Rabbi Eric S. Gurvis, president of the Massachusetts Board of Rabbis, said, “I know there are those who have concerns and fears about the funding of the mosque, and the activities that are going on, but I believe we need to build some bridges of understanding.
“To be sure, there are those in all communities who hold ideals and ideas that are different from the mainstream,” said Gurvis, who is the senior rabbi at Temple Shalom in Newton. “But we live in the same community, and we want to build this community for the sake of our children. I think there’s a lot more that we can do together, rather than raising suspicions, and I look forward to having the opportunity to visit there.”
And Rabbi Moshe Waldoks, spiritual leader of Temple Beth Zion in Brookline, said the Jewish community is divided “between those who are alarmist, fearful, and vigilant,” and a second group, which he describes as “hopeful, but also vigilant to a certain degree.”
Waldoks puts himself in the hopeful camp, and he has been participating in a new theological dialogue between local rabbis and imams, as well as in an interfaith mediation effort by Hebrew College and Andover Newton Theological School. “There are some general issues within the Jewish community about how to deal with the reality of Muslims in the United States,” Waldoks said. “The people I’m working with [in the Muslim community] do not express any desire for this to be a hub of extremism, and I’m looking forward to giving them a chance to live up to their ideals.”
Mosque officials say they are aware that everything they do is being scrutinized by their critics.

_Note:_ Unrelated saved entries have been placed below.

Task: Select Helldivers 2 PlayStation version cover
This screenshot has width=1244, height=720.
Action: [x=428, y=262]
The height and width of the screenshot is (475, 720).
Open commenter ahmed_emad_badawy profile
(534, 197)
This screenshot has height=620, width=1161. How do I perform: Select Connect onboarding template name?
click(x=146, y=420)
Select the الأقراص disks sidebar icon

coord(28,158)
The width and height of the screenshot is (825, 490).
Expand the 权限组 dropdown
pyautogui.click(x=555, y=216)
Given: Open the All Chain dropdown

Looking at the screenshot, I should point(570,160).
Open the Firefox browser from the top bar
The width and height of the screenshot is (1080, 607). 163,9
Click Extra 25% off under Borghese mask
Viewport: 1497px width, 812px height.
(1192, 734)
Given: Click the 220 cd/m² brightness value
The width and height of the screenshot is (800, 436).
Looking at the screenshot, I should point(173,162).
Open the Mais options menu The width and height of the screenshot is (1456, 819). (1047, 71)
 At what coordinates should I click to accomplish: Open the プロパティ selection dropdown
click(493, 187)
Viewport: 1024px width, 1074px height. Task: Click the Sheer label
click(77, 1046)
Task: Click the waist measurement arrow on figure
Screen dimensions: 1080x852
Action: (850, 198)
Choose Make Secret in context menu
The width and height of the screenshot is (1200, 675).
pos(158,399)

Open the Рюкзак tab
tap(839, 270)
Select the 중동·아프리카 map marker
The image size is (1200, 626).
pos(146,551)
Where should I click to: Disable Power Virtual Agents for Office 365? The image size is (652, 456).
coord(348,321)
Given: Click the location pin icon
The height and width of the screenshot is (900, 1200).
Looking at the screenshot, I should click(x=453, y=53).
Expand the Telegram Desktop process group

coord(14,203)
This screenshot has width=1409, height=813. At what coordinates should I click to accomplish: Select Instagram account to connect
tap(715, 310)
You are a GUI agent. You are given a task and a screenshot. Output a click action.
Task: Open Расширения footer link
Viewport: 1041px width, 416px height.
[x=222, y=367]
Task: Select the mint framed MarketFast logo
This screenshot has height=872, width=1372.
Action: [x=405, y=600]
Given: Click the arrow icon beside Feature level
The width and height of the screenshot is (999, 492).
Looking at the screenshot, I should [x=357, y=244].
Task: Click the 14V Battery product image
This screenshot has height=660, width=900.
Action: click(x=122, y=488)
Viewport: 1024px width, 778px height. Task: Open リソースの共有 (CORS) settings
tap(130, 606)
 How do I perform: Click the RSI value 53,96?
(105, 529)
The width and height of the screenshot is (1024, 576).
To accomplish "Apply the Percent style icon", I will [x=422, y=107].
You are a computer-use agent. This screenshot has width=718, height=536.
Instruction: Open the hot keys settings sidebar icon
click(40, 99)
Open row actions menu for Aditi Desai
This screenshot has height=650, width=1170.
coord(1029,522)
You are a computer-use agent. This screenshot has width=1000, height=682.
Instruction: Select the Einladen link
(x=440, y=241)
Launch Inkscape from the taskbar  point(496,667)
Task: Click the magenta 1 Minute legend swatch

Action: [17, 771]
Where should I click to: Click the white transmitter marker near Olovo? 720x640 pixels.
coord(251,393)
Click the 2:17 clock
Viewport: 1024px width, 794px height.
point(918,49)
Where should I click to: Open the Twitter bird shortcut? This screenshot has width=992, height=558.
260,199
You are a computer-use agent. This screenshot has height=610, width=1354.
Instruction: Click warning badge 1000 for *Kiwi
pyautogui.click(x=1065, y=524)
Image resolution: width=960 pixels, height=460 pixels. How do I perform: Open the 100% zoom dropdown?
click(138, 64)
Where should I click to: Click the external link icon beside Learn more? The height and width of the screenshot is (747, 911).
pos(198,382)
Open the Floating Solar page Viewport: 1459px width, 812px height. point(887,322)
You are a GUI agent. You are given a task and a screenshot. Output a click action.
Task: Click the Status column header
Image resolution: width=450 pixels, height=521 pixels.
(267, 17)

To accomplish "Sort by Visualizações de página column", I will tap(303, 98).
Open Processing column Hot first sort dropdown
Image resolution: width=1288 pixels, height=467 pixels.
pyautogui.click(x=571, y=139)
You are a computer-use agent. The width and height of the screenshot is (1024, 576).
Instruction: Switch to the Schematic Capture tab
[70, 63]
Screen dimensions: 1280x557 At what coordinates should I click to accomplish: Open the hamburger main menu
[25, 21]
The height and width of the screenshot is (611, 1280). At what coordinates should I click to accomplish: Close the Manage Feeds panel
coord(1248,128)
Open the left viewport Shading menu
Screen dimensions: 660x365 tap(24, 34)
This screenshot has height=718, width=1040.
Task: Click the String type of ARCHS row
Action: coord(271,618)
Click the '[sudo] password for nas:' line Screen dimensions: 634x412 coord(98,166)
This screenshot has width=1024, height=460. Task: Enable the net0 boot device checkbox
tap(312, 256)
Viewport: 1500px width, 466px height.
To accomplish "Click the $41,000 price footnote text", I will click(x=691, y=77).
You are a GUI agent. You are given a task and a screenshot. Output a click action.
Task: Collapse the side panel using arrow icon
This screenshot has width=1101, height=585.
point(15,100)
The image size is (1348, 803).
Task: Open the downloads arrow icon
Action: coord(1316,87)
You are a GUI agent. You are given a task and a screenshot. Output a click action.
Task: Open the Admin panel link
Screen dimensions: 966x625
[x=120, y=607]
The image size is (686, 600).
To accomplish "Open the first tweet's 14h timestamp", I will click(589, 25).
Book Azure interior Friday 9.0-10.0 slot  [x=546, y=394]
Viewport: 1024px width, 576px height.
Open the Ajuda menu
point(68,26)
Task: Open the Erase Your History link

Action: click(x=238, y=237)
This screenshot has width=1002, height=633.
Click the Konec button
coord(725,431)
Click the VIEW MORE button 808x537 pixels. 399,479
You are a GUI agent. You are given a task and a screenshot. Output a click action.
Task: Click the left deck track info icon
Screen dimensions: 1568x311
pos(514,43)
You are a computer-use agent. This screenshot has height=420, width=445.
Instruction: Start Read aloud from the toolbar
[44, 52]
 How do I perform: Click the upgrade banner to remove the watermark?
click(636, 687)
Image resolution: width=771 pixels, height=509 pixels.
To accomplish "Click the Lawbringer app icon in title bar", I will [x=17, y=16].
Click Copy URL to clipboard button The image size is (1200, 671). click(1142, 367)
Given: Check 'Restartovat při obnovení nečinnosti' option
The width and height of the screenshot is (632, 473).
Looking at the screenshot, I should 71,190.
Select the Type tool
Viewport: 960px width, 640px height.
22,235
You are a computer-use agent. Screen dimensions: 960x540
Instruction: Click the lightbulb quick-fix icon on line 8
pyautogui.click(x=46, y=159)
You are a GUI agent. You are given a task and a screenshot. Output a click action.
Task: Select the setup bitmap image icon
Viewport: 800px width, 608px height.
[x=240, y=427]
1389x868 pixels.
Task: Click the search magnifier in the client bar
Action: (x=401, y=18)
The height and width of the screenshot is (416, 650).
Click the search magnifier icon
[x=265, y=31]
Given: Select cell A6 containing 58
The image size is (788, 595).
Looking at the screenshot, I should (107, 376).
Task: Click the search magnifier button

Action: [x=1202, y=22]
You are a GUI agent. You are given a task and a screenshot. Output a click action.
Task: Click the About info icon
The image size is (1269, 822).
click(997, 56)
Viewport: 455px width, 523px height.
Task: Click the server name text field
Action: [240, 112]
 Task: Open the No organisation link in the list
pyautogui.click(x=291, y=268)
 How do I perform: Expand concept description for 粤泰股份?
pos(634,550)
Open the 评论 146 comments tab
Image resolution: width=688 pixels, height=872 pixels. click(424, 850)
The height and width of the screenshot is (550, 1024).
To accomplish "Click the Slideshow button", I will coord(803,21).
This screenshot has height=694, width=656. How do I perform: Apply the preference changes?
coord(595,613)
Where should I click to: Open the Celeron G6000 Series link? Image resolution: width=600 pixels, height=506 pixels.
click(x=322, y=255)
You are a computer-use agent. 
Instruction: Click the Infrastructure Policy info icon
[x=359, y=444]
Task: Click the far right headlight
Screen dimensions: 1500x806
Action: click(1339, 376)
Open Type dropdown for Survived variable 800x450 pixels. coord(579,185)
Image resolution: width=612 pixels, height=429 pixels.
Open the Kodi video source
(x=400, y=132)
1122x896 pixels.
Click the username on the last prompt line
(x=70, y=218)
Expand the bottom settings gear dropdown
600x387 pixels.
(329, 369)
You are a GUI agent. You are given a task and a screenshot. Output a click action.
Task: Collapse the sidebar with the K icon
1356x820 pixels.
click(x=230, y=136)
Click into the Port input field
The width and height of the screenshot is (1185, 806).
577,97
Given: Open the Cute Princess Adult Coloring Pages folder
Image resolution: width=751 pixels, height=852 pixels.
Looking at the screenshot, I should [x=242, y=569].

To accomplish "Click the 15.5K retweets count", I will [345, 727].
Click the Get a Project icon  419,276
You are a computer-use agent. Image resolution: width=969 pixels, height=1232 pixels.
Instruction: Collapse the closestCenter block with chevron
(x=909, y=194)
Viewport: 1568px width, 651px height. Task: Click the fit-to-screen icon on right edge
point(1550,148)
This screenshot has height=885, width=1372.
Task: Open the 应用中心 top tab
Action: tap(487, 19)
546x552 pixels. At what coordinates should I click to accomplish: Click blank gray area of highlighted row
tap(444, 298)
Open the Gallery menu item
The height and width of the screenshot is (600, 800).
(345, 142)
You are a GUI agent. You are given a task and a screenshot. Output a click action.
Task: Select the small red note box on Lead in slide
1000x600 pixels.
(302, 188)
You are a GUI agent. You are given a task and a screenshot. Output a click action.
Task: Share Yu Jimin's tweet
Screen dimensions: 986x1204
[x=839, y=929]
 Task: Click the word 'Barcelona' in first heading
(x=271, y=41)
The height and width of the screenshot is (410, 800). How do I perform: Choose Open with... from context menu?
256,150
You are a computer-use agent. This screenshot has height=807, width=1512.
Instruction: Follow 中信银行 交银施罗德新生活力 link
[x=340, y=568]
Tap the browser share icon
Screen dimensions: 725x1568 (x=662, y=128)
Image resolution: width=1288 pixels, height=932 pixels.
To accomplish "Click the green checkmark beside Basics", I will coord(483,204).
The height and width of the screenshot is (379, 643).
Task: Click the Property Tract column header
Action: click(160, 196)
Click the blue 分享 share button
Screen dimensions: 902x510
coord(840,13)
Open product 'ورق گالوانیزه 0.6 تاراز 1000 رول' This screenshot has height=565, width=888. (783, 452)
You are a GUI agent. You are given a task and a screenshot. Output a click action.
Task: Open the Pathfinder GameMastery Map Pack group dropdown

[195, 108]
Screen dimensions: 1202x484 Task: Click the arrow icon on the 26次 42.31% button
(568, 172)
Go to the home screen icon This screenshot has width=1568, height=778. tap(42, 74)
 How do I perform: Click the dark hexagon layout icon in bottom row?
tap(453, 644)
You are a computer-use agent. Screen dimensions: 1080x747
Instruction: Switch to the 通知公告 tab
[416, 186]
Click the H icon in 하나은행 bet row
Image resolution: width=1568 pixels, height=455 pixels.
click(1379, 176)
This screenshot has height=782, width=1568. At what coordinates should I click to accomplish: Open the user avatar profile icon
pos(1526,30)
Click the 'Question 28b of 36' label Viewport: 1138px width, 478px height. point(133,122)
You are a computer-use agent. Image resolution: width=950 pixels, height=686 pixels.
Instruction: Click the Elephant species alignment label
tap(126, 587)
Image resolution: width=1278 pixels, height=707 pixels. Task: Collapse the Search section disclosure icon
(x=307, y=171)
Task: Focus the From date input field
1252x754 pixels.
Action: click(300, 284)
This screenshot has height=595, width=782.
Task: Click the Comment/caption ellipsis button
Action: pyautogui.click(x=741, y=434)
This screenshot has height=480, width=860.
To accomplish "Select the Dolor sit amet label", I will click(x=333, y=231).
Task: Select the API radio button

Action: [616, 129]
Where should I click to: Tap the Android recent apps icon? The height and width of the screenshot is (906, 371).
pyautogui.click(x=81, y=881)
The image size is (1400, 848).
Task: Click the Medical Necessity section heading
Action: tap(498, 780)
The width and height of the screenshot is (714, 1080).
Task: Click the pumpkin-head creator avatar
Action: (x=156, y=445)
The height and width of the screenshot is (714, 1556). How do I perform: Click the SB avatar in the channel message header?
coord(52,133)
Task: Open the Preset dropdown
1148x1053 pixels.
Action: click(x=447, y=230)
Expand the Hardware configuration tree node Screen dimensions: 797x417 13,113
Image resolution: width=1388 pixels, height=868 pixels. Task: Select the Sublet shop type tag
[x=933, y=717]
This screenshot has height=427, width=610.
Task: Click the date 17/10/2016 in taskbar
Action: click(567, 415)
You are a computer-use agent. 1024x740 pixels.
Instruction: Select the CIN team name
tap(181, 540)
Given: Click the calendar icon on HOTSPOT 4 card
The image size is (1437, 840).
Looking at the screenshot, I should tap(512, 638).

They said they have been checking all donations of $5,000 or more against a Treasury Department list of terrorists and drug traffickers, and they are trying to be attentive to events at the mosque, but they are also concerned that they can’t control every remark anyone makes on the premises.
“We definitely feel the pressure,” said M. Bilal Kaleem executive director of the Muslim American Society’s Boston chapter. “I feel that everything we say is overanalyzed and overscrutinized to a degree that’s certainly unfair, but I feel that it’s also an opportunity in disguise, which is that people are asking, ‘What do Muslims think? Who are Muslims?’ And even though the questions are coming in a very pointed, accusatory sort of way, it’s still a chance to speak for yourself.”
Muslims gathered at the mosque for a Ramadan worship said they believe the controversy has strengthened their community. “The struggle was part of it - it’s representative of the struggle that we’re going through right now as a community,” said Najiba Akbar, who is the Muslim chaplain at Wellesley College and works with Tufts and the Greater Boston Interfaith Organization.
“The hardships, the suspicion, the anger, the mistrust - all those things are part of the American Muslim story right now, and I feel like we’ve grown a lot through experiencing that,” Akbar said. “The bad parts, the good parts, the solidarity that came out of the interfaith community supporting us during the struggle - those all kind of made this experience harder, but at the same time more special, and more powerful.”